Le fait d’avoir découvert en Inde des milliers d’outils de pierre datant d’une époque très lointaine, n’est pas seulement notable pour comprendre la préhistoire de l’Asie. Cette découverte confirme plutôt que plusieurs espèces humaines ont rapidement adopté une façon plus efficace de fabriquer des outils de pierre, peu importe qu’ils aient été en Asie, en Europe ou en Afrique.
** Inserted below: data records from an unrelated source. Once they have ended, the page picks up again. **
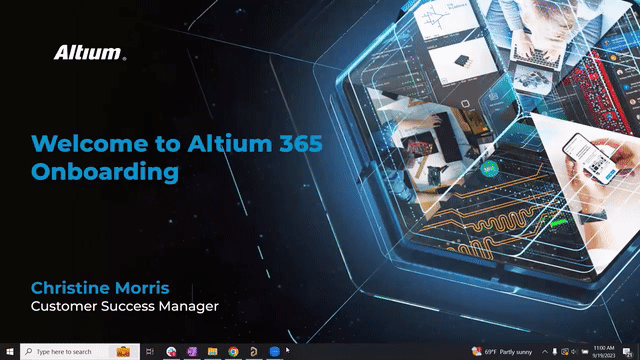Open the purple taskbar app icon
This screenshot has width=640, height=360.
pos(192,351)
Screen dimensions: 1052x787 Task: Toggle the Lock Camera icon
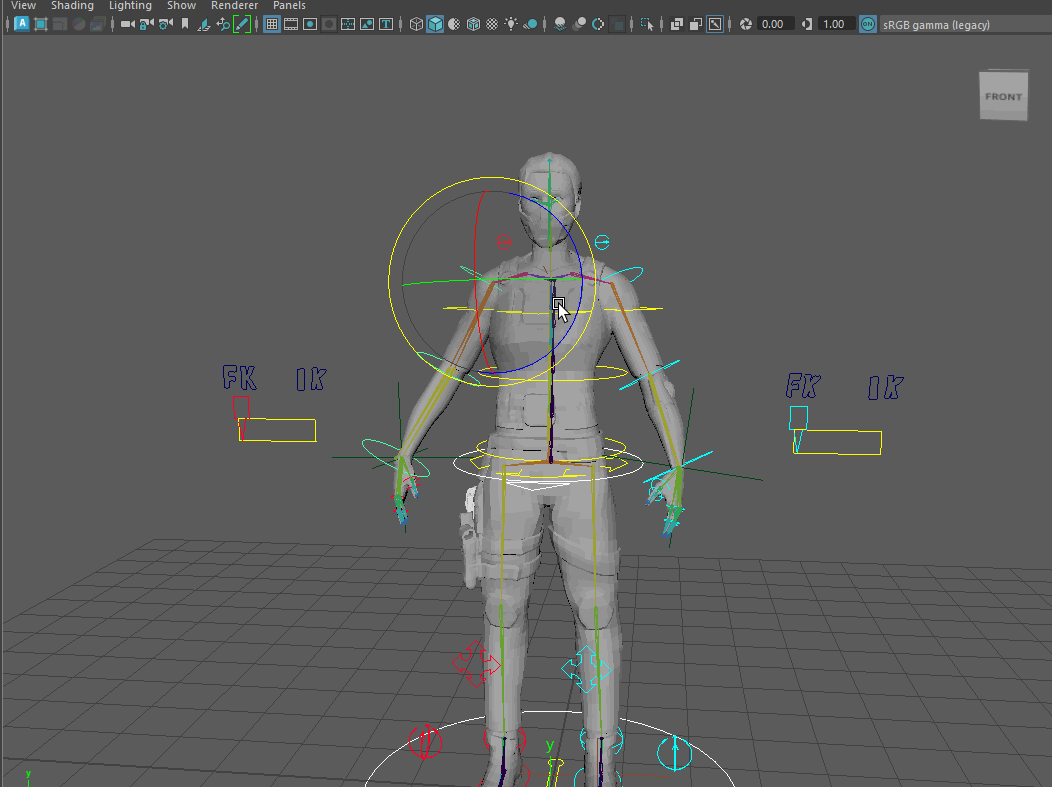(147, 24)
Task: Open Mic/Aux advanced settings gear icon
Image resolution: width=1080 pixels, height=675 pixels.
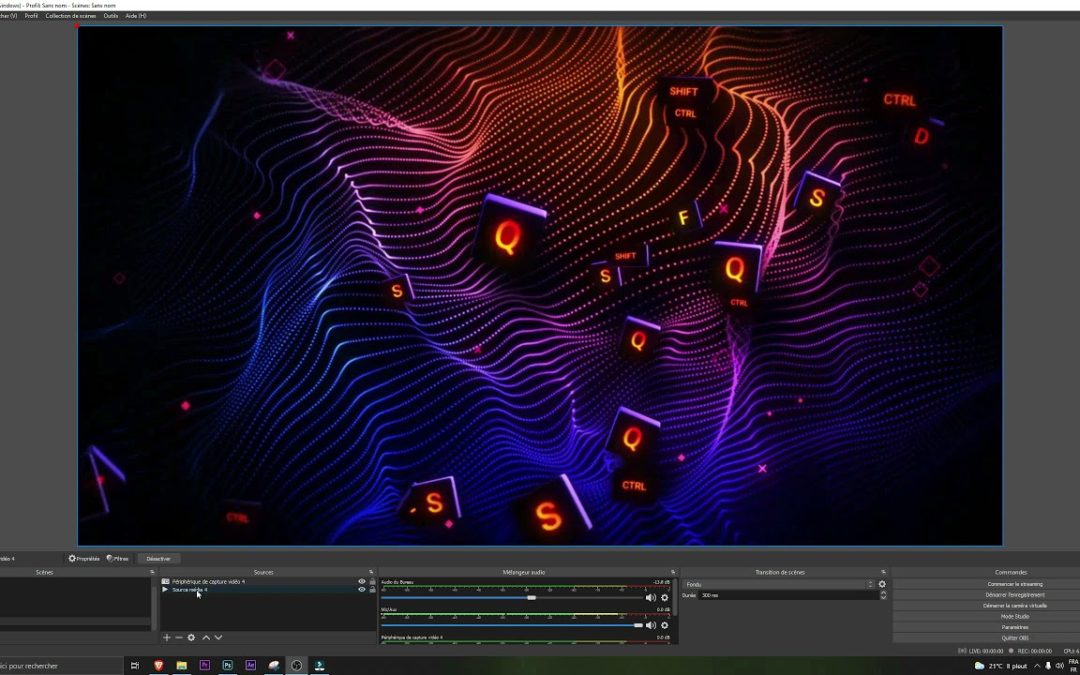Action: (x=663, y=625)
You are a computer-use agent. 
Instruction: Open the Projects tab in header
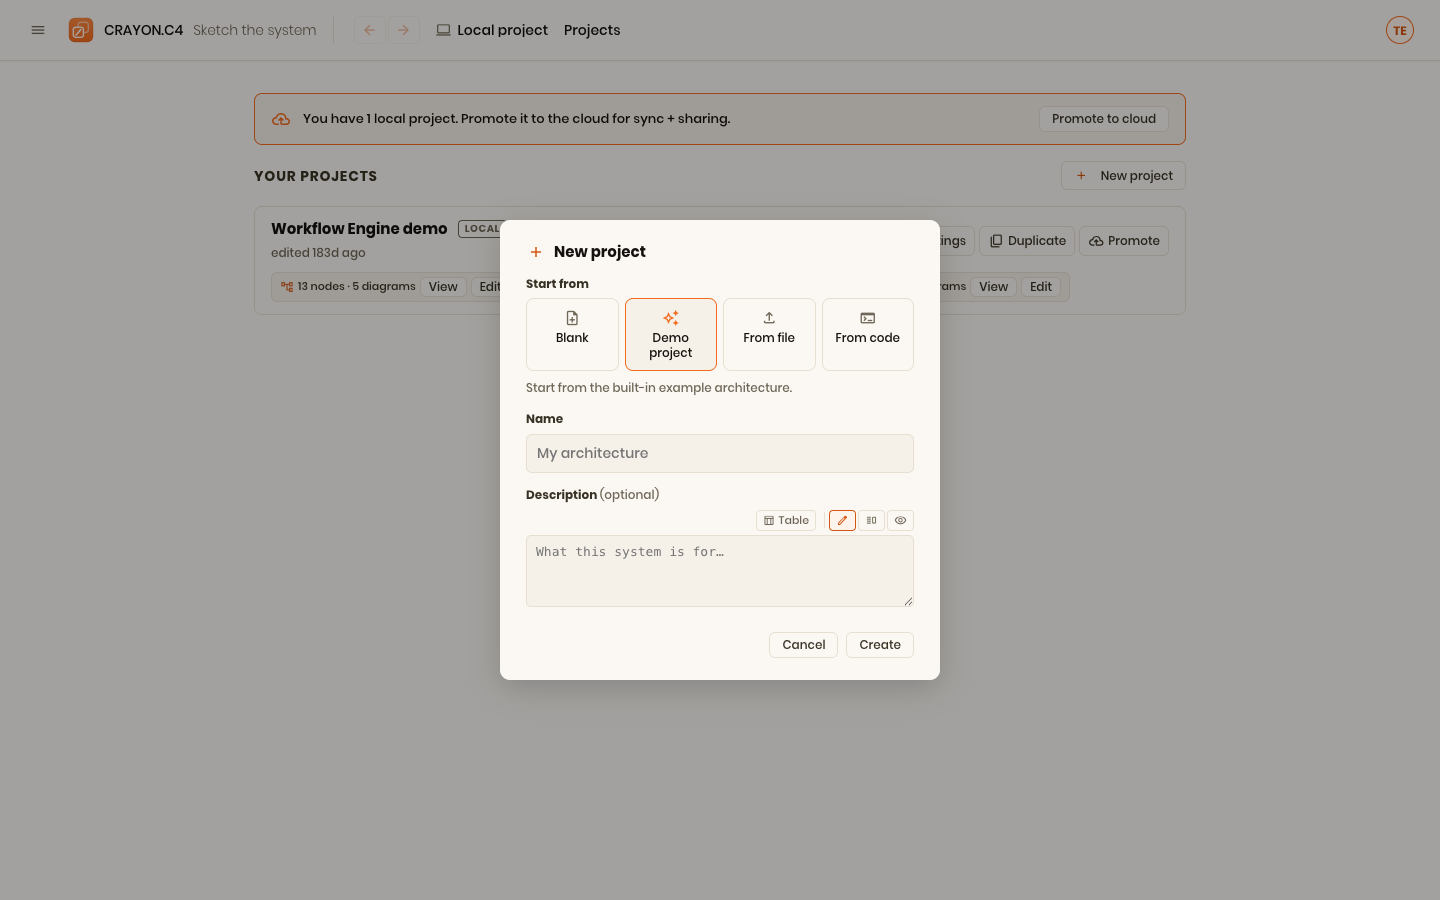click(592, 30)
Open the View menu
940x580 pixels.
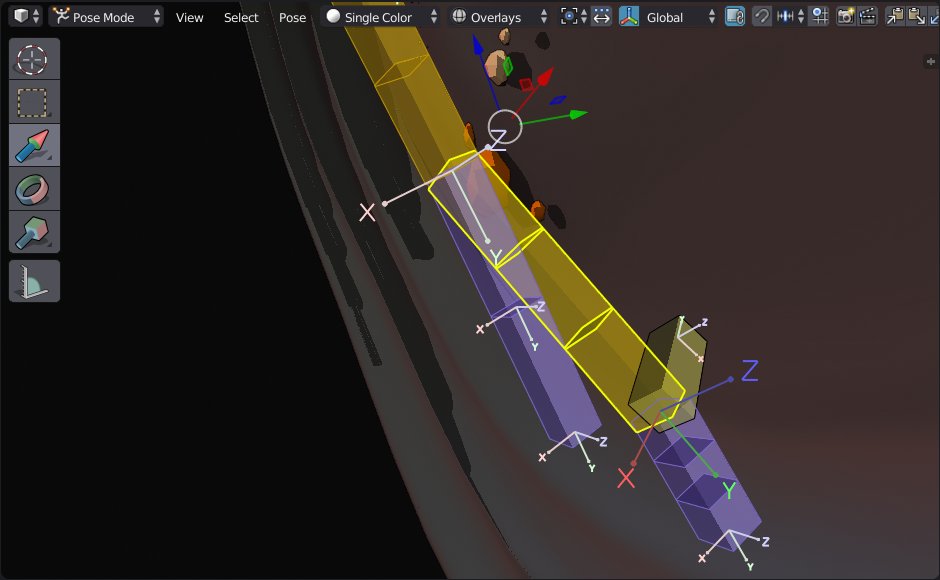pyautogui.click(x=189, y=16)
Si on ignore encore ce qu’il en est des déplacements des premiers Homo sapiens hors d’Afrique, les idées, elles, pouvaient apparemment parcourir de longues distances. Au sujet des outils de pierre, les paléontologues divisent les méthodes de fabrication en paléolithique inférieur et paléolithique moyen : cette dernière période, dont on plaçait traditionnellement les débuts il y a quelque 300 000 ans en Afrique, est caractérisée par des outils de pierre qui coupent mieux, dentelés, des racloirs et des grattoirs, etc. Or, parmi les 7261 outils retrouvés dans cette caverne en Inde, dont l’âge s’étale de 170 à 380 000 ans, on en trouve beaucoup qui appartiennent au paléolithique moyen ; le problème étant que les dates les plus anciennes sont aussi celles où de tels outils commencent tout juste à apparaître en Afrique et en Europe. C’est aussi une époque où nos ancêtres directs n’avaient pas encore quitté l’Afrique. Les chercheurs, qui publient dans la revue Nature, y voient donc un argument comme quoi cette « culture » des outils retouchés ou dentelés aurait pu voyager de groupe en groupe, jusqu’aux Néandertaliens ou aux Dénisoviens qui, eux, peuplaient déjà à cette époque l’Europe et l’Asie.